### Task requirements:
Retype each line below precisely and omit all images.

### Collected data:
Start of Block
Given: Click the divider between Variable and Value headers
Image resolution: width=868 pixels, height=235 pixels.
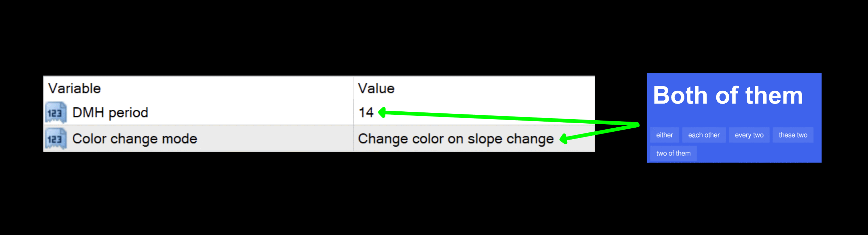Looking at the screenshot, I should tap(354, 89).
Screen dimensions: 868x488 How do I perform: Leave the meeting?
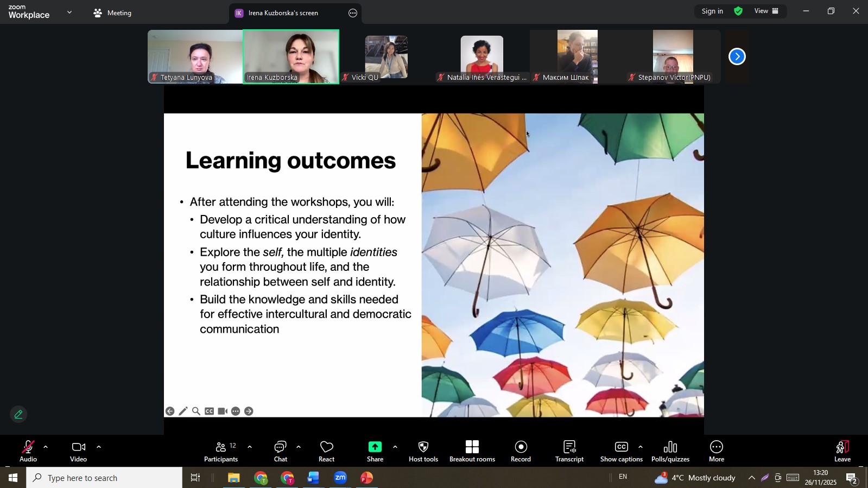[842, 451]
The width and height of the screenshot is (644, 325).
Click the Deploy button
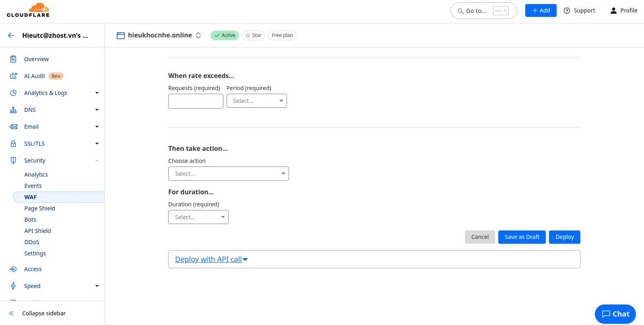(564, 237)
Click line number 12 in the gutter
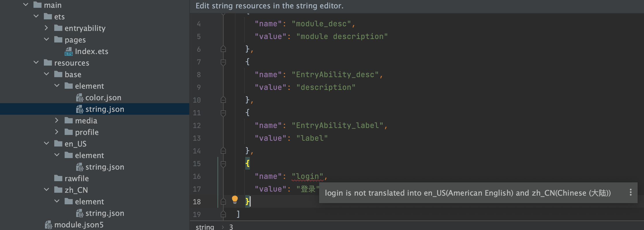Image resolution: width=644 pixels, height=230 pixels. pos(197,125)
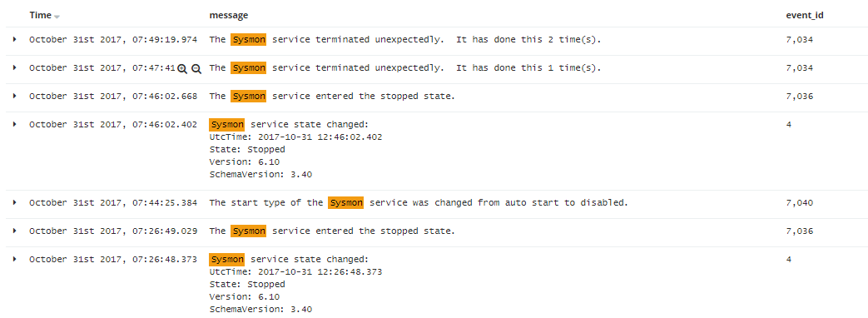Click UtcTime 2017-10-31 12:46:02.402 line

[x=295, y=137]
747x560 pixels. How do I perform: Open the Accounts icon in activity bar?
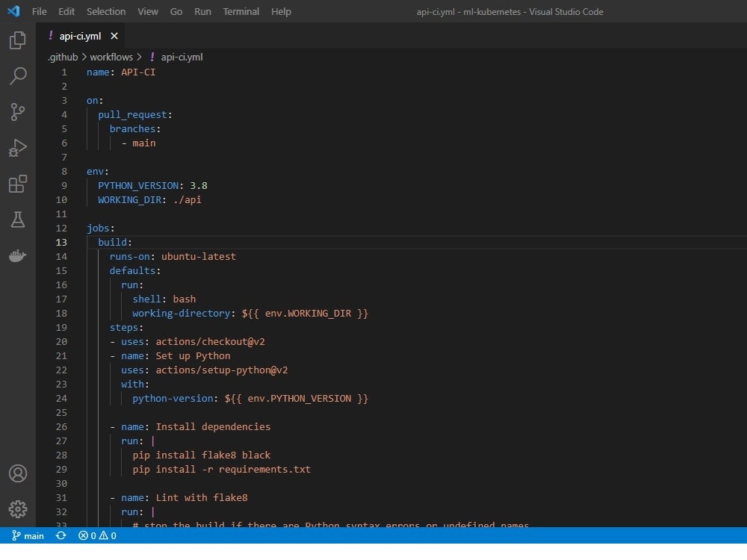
End of Block
### Result:
Given: Click the divider between Variable and Value headers
Image resolution: width=868 pixels, height=235 pixels.
Looking at the screenshot, I should tap(354, 89).
Screen dimensions: 868x488 How do I perform: Leave the meeting?
[842, 451]
The width and height of the screenshot is (644, 325).
Click the Deploy button
(564, 237)
Click line number 12 in the gutter
Image resolution: width=644 pixels, height=230 pixels. pos(197,125)
Click UtcTime 2017-10-31 12:46:02.402 line

[x=295, y=137]
747x560 pixels. How do I perform: Open the Accounts icon in activity bar?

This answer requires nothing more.